The history of L.A. is littered with the memory of great tiki venues: the Seven Seas in Hollywood, the Luau in Beverly Hills (just reopened by Il Sole restaurateur Andy Hewitt), the Palms in Anaheim and more recently Trader Vic's. (Let's not discuss the Beverly Hilton's depressing poolside reincarnation of Vic's.) Thankfully, a few old-school oases survive. Bahooka Ribs & Grog in Rosemead celebrated its 40th anniversary last year, and Tiki Ti has been a Silver Lake fixture since 1961. But Tonga Hut beats them all by a few years.
The first official record Fleener could find was an L.A. County business license from 1959, though longtime customers swear they've been coming since 1958.
Since buying the bar, Reyes and Fleener have worked to restore it to a respectable condition. The dark wormwood walls have been stripped of the sports memorabilia; the Drooling Bastard, a Tiki god fountain that sits in the back corner, now drools but no longer leaks; and the 7-foot-tall replica of a moai, or Easter Island statue, that was once used as a dartboard has been restored to a place of honor.
But don't expect the wall-to-wall decor of Tiki Ti or Bahooka. The Tonga Hut remains a work in progress. "It's more of a restoration than anything else," Fleener says.

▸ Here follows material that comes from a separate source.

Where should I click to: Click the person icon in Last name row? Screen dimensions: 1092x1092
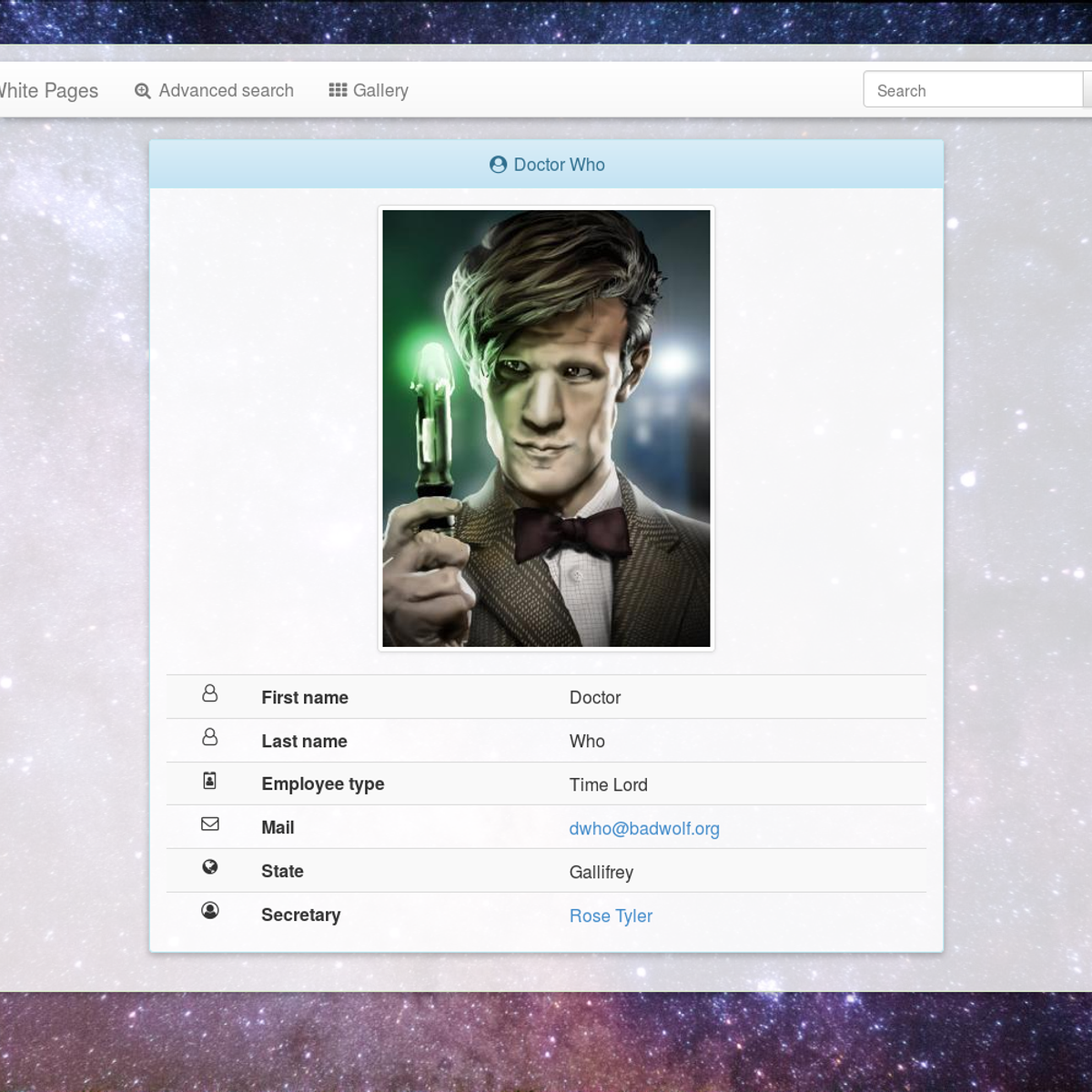[x=209, y=737]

That goes for the drink menu as well. By 2005, nobody on the staff knew how to make a mai tai. With the help of bartender and tiki artist Atomikitty (a.k.a. Suzie Mosher) and tiki drink aficionado PiPhiRho (a.k.a. Paul Rapp), they created a menu of 16 signature tiki drinks including the powerful Tonga Lei made with crème de banana, coconut nectar, rum and Falernum, a clove liqueur from Barbados.
Reclining in the green leather booths, Reyes muses on the mix of clientele her neighborhood bar attracts.
"We've tried to create an environment where anyone from 21 to 101 -- hipsters, old people, tiki enthusiasts -- can come and enjoy the mellow atmosphere."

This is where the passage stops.